日本の無常感文明と西欧の要塞文明に働く法則について、見てきた。ここではアニミズムから生まれた日本の八百万の神々を中心に日本文明の性格を考えてゆくことにする。いかなる文明にしろ、文明は宗教と深い関係にある。というより、その基層をなすものであるから、宗教抜きの文明論は本質を欠いた文明論となってしまうのである。

しかし、そうはいっても日本の宗教と文明とのかかわりはあまりに困難で巨大なテーマであり、とても私のような宗教学や歴史学の門外漢である一心理学者の手に負えるものではない。

だが、ユング派の臨床心理学者による日本神話研究やフロイト派の精神医学者による日本説話研究に見るように、心理学者だからこそ宗教学者歴史学者には見えなかった文明の構造をえぐり出すことも可能なのであり、そこに研究の可能性と意義を私は見出したいのである。

さて、宗教と日本文明についてであるが、最初に天皇をその中にどう位置づけるべきかを考えてみたい。天皇の位置づけを決めることなしに日本文明と宗教の問題を語ることはできないからである。

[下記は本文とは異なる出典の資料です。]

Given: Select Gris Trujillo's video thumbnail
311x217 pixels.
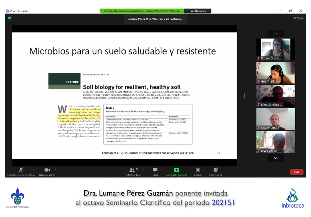Looking at the screenshot, I should (275, 73).
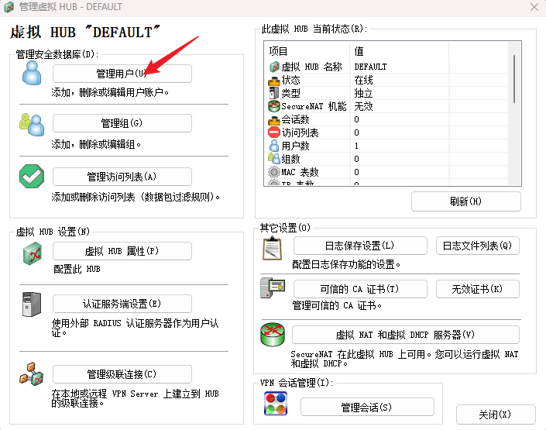The height and width of the screenshot is (430, 546).
Task: Click the certificate icon beside 可信的 CA 证书
Action: pos(273,290)
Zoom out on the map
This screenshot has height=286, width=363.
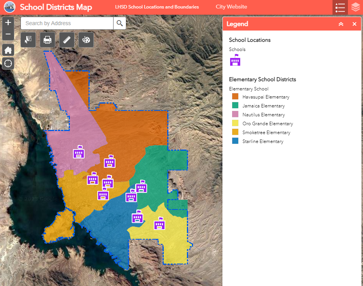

天皇主義者は天皇を鍵に分析しないと日本文明の本質が見えなくなると主張する。しかし私は、天皇を強調すればするほど逆に日本文明の本質が見えなくなると考える。これは「古事記」を読めばわかる。

古事記」はその冒頭の部分はじつに素朴なアニミズムの神々を描いている。その神々のうち、イザナミ、イザナキが日本を作るのだが、この素朴なアニミズムの世界がもともとは有力豪族の一つにすぎなかった天皇家の支配を正統化する物語へと次第にすり変わってゆく構造を持っているのが「古事記」なのである。

要するに、古代から日本列島に流れ着いたか自然発生的に生まれていた、起源も定かではない素朴なアニミズムの世界と、天皇家の支配を正統化するためのマインドーコントロールの物語をドッキングさせた構造こそが『古事記』の本質なのである。

古事記」は偽書だとの説もあるが、『日本書紀』も基本構造は同じである。だから、天皇を絶対視すればするほど逆に日本文明の本質を見落とすことになるのである。天皇支配以前のアニミズムの宗教世界こそが日本人の無常感の母体だからである。

あれほど権勢を誇ったにもかかわらず、最後は「露と落ち露と消えにしわが身かな」と自らを「露」に喩えた秀吉の無常感は、「永遠の命」を与えてくれる唯一絶対の神とは比較にならない「はかなさ」「もろさ」「あやうさ」を持ったアニミズムの神々の世界なしには生まれようがないのである。